Nunca me pregunté en qué irían pensando cada una de las personas que trepaban sin mucho entusiasmo a la camioneta a lo largo de su recorrido. Un ?hola' a secas, un intercambio de sonrisas apenas dibujadas -era la forma de compartir quejas por el aire helado, por haberse levantado a las 6 o por la jornada dura que esperaba- y después cada uno volvía a resguardarse en sus pensamientos. Nos unía sólo el acompasado vaivén del vehículo.
Ahora pienso que algunos, como yo, iban divagando sobre lo que harían con la paga semanal. Entonces, no caía en la cuenta de que era una de las privilegiadas que estaban allí por elección. El trabajo en el galpón de empaque de ajo (lo mismo da la vendimia, la cosecha de frutas, la melesca) tenía la impronta del sustento familiar para muchos.
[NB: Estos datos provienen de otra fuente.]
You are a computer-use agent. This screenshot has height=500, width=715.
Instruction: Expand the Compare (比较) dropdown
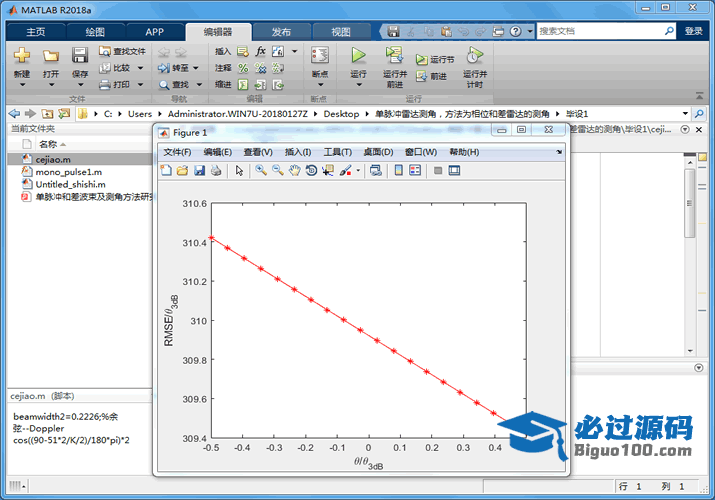tap(140, 68)
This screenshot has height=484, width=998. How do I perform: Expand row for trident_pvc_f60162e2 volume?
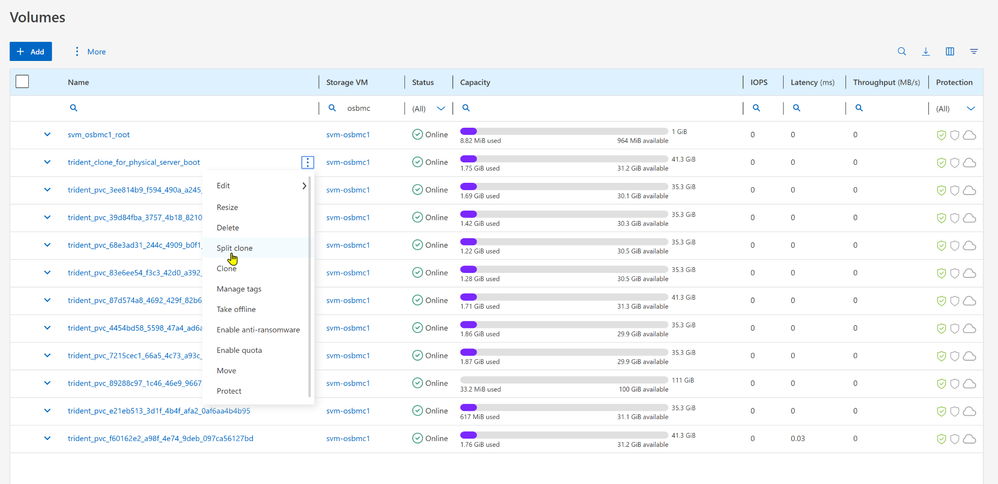point(47,438)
Sin embargo, para algunos de los jóvenes -que intentábamos trabajar a la par y pocas veces lo conseguíamos- era la posibilidad de reunir el dinero necesario para comprar tal ropa, hacer un viajecito con amigos o conseguir un libro largamente esperado. "Darse un gustito o cumplir un sueño sin pedir plata a los viejos", solía argumentar mi amiga Marcela Delgado.
En tiempo de cosecha, Mendoza despliega una gran variedad de aristas. Lamentablemente, la explotación, el empleo en condiciones precarias, el trabajo infantil son realidades con las que se golpea la necesidad de muchas familias en distintas regiones rurales de la provincia (ver aparte).
Un "gustito" extra
Pero, también hay mendocinos que ?aprovechan' esta temporada del año y el vivir en una tierra pródiga y abundante en frutos para hacerse de una "plata extra" con un laburo temporario. Y esto no es de ahora. Rodolfo (75) recuerda cómo llegó a su primer ?usado', en 1960 y con 22 años, cosechando manzanas con su mujer en el distrito de El Peral, de Tupungato, y "prácticamente abandonando" por esos meses la atención en su taller.
"Era nuestro laburo de los meses de verano. Cuando iban llegando las vacaciones, nos acercábamos a hablar con el vecino o con el familiar que tenía finca. La cereza es de los frutales que se cosechan más temprano y, entonces, nos anotábamos para ir con toda la patota de amigos del barrio. Trabajábamos, la pasábamos bien y cada uno juntaba su guita", recuerda Adrián Carmona (37).
Para este tupungatino, con nueve hermanos, ésta era una manera "digna y potable" de comprarse las zapatillas que quería y los útiles que necesitaba para cursar los últimos años del secundario y los estudios que vinieron después sin resentir la economía familiar.
Con lo que sacaba en tiempos de vendimia en fincas de Villa Bastías y San José, Gabriel Videla se pagó sus estudios en un terciario del Valle de Uco. "Fueron buenas experiencias. Más allá del dinero; el esfuerzo, el compromiso y la disciplina que aprendí en aquellos trabajos, me ayudaron a posicionarme de otra manera en mi empleo actual", asegura el sancarlino que trabaja en un restaurante de categoría de la zona.
Así como lavaban autos o hacían repartos en la tintorería de su barrio o improvisaban tareas en la construcción; en tiempo de verano, Gabriel se sumaba -junto a algunos amigos- a las cuadrillas para levantar la producción en distintas fincas de la región.
Los estudios no eran el único motor para ingeniárselas en labores de campo en las que eran totalmente inexpertos. "También nos procurábamos el dinero para salir cómodamente todos los fines de semana: la ropa, los pases al boliche, los pasajes, etc.", cuenta.
Por ser temporales por naturaleza, la mayoría de las tareas agrícolas se prestan para manejos no siempre santos en la negociación laboral. Pero también se constituyen en una opción por un tiempo determinado para muchas personas, que año a año siguen esta costumbre.
Y no es sólo la paga. Son las horas de charlas compartidas al sol, es el asado de fin de cosecha, es el lenguaje sabio del hombre de campo que transmite sus experiencias, son los chistes, las cargadas... No por nada tantos músicos se han inspirado en el escenario de la cosecha para crear tonadas, cuecas y zambas.